Mit der Finanzierungs-Frage hatte Welles bereits die größte Hürde in dem umkämpften Business genommen. Und schon im Spätsommer 1939 fast die komplette Besetzung für „Herz der Finsternis“ gecastet. Auch die Darstellerin der Elsa war nach zwei Absagen mit der Verpflichtung von Dita Parlo („Die große Illusion“) in trockenen Tüchern. Sogar das Drehbuch, das bei doppeltem Zeilenabstand rund 800 Seiten umfasste, hatte der Filmemacher in eine Rohfassung schon fertiggestellt. Alles war zu diesem Zeitpunkt in die Wege geleitet, um dem damals gerade mal 24-jährigen Welles ein innovatives Filmdebüt zu verschaffen. Doch es kam anders.

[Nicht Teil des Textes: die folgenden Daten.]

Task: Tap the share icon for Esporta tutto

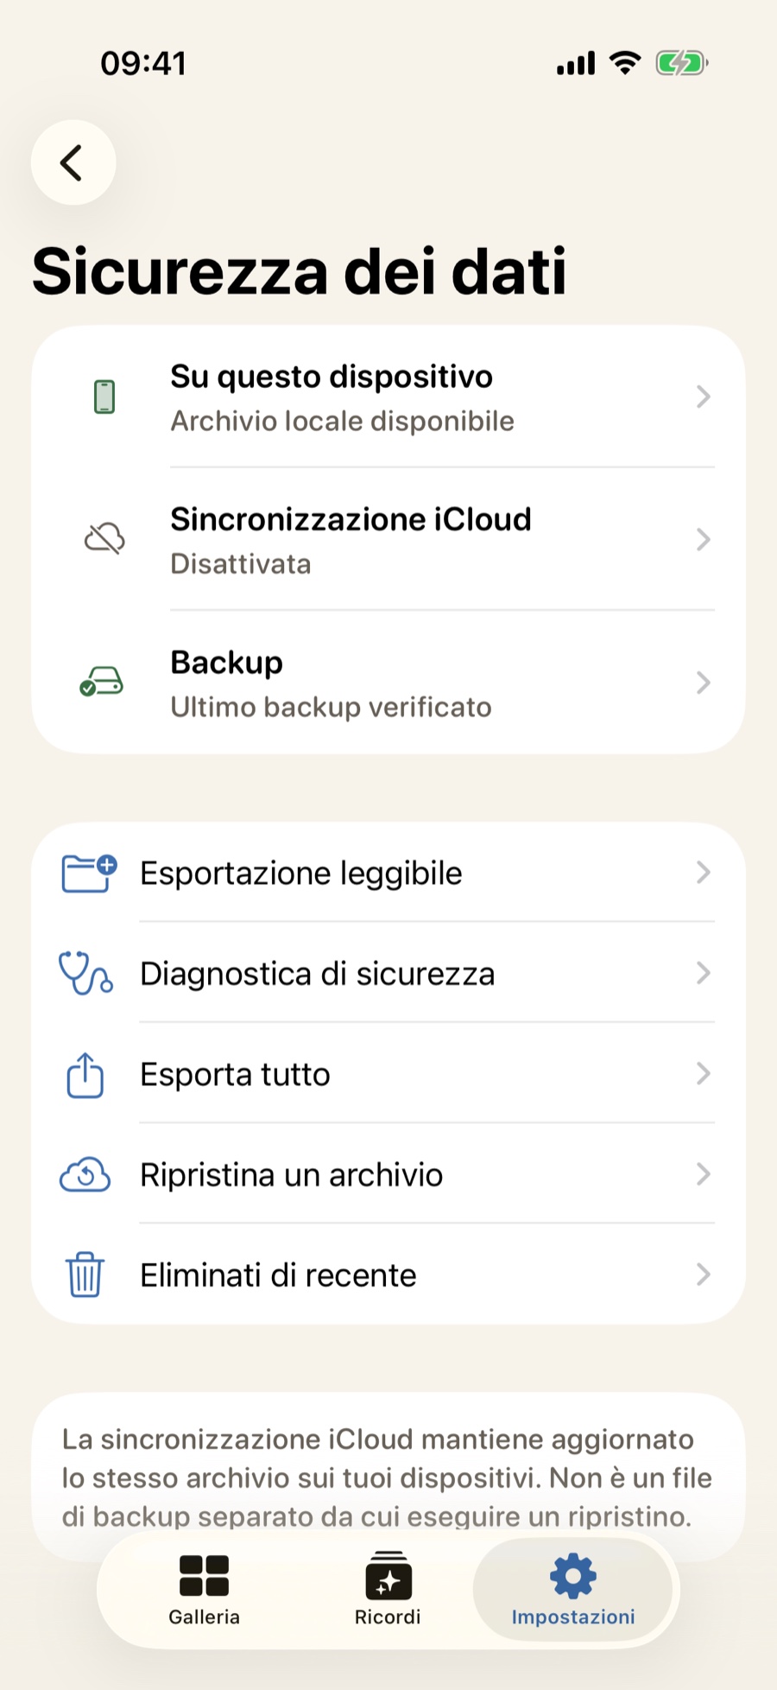Action: (85, 1074)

Im September 1939 marschierten die Nazis in Polen ein, Frankreich und England standen im Krieg mit den Deutschen. Für RKO keine guten Voraussetzungen, fürchtete das Studio doch um seinen europäischen Vertrieb und damit um die Einnahmen, die die dortigen, anspruchsvolleren Kinobesucher*innen ihm bescherten. Das Budget für „Herz der Finsternis“ wurde zunächst von einer Million US-Dollar auf die Hälfte gekürzt – und schließlich komplett gestrichen. Dabei hatte Welles selbst unter diesen schwierigen Bedingungen weitergemacht, zwischenzeitlich sogar das fertige Skript eingereicht und auch die Vorgaben der amerikanischen Zensurbehörden berücksichtigt. Die sah vor, dass keine Waffe auf das Publikum gerichtet werden dürfen und zudem weder Rassenvermischungen noch nackte Brüste zu sehen sein sollten. Doch zu den geplanten Dreharbeiten im März 1940 kam es letztlich nie.
Tatsächlich sollte dieser Misserfolg Orson Welles’ Legendenbildung in der Traumfabrik keinen Abbruch tun. 1941 legte der Regisseur mit „Citizen Kane“ sein beeindruckendes Filmdebüt vor – das noch heute als eins der besten amerikanischen Film-Werke gilt.